Scan the listing below. Report each line that includes "screenshot".

[Information supplied]
== Segment start ==

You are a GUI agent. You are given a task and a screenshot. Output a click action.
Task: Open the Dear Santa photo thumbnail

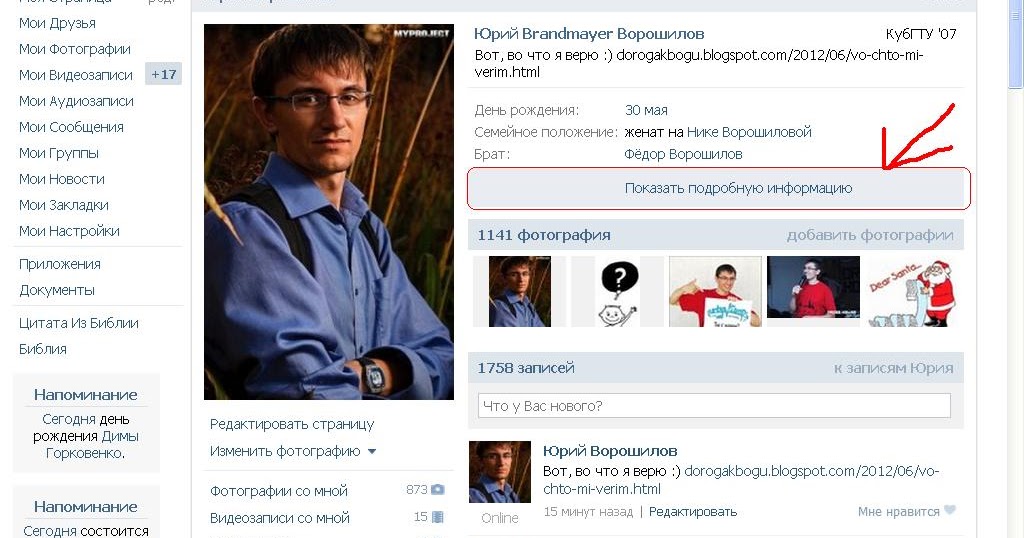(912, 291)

== Segment end ==
== Segment start ==

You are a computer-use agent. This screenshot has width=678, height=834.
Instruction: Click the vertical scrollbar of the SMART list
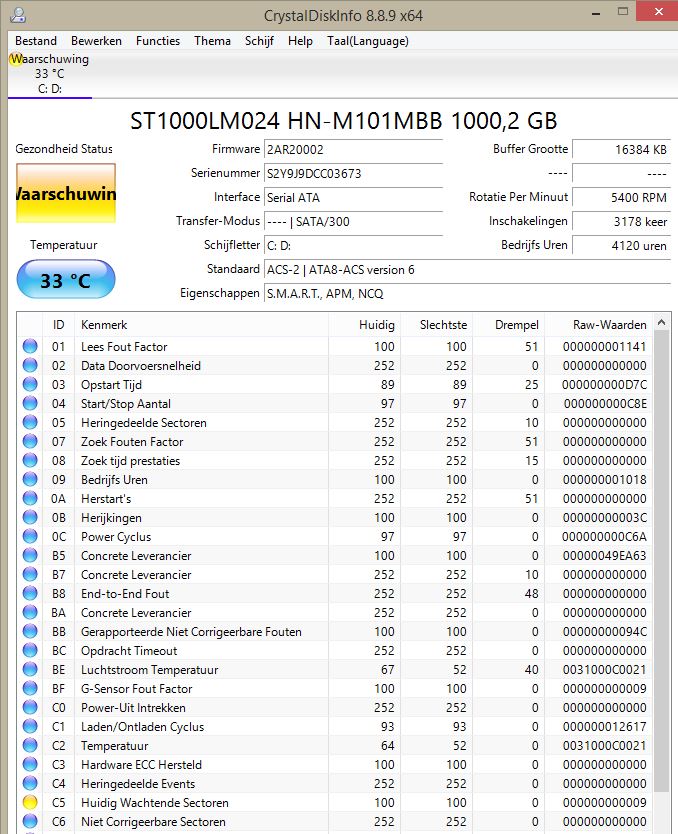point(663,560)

== Segment end ==

[Answer to this problem]
You are a GUI agent. You are given a task and a screenshot. Output a click action.
You are a computer-use agent. This screenshot has width=678, height=834.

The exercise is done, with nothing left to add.